- [GOAL OF THE EXERCISE]:
Leaving out all pictures, repeat exactly the lines from the one that holds "The width and" to the last line of the entries below.

+-------+

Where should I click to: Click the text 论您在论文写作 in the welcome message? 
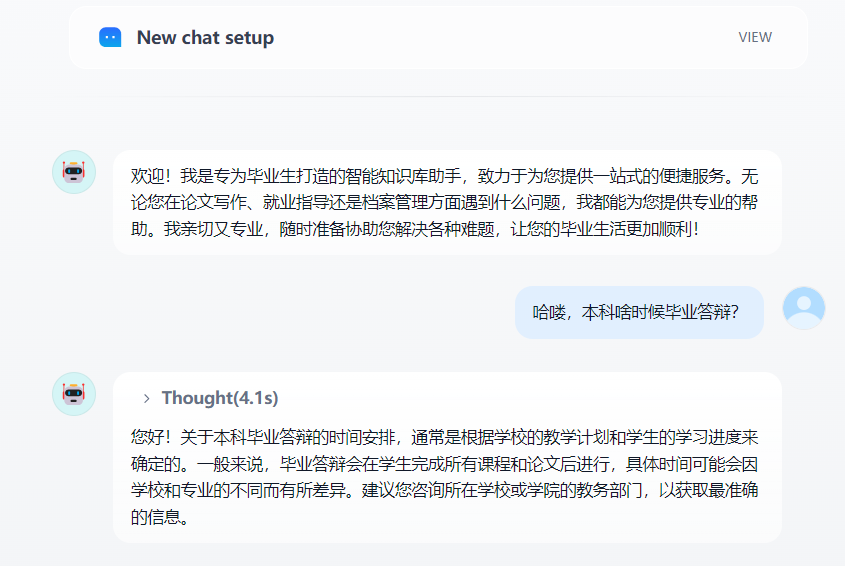click(187, 203)
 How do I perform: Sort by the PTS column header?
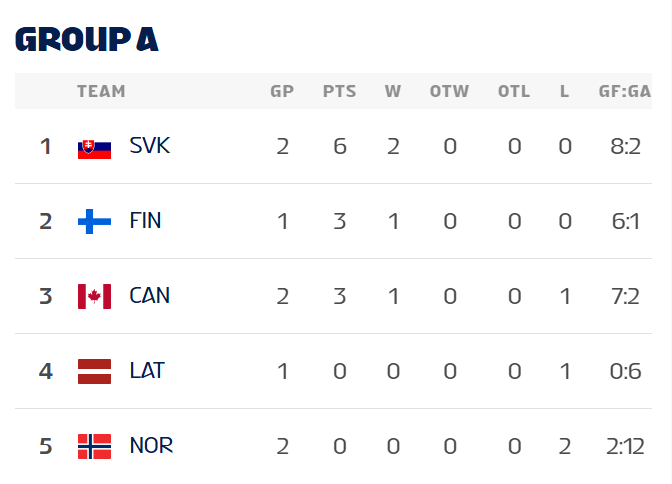pos(339,92)
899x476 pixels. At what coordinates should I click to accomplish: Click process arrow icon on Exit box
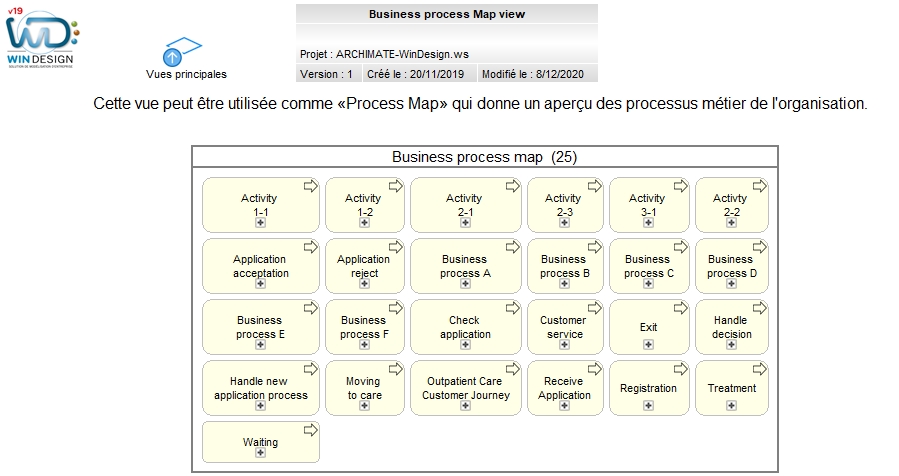click(681, 308)
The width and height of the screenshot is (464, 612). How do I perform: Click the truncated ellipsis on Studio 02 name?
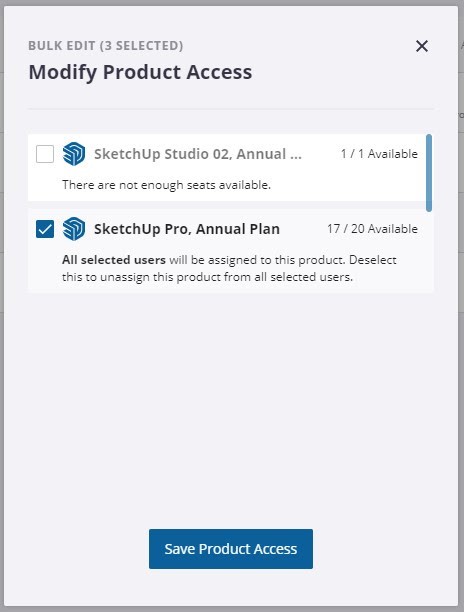(x=295, y=155)
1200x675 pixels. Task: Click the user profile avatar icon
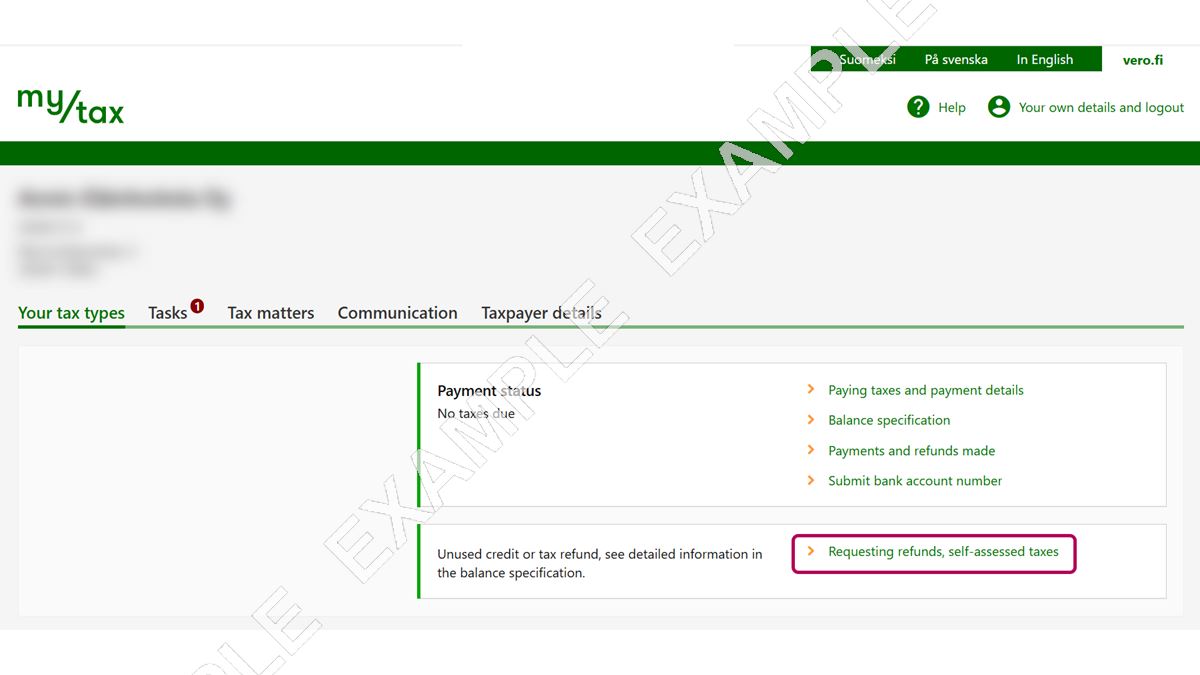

+-------+

- [FINISHED EXERCISE]:
The width and height of the screenshot is (464, 612). How do I perform: Click the truncated ellipsis on Studio 02 name?
(x=295, y=155)
1200x675 pixels. Task: Click the user profile avatar icon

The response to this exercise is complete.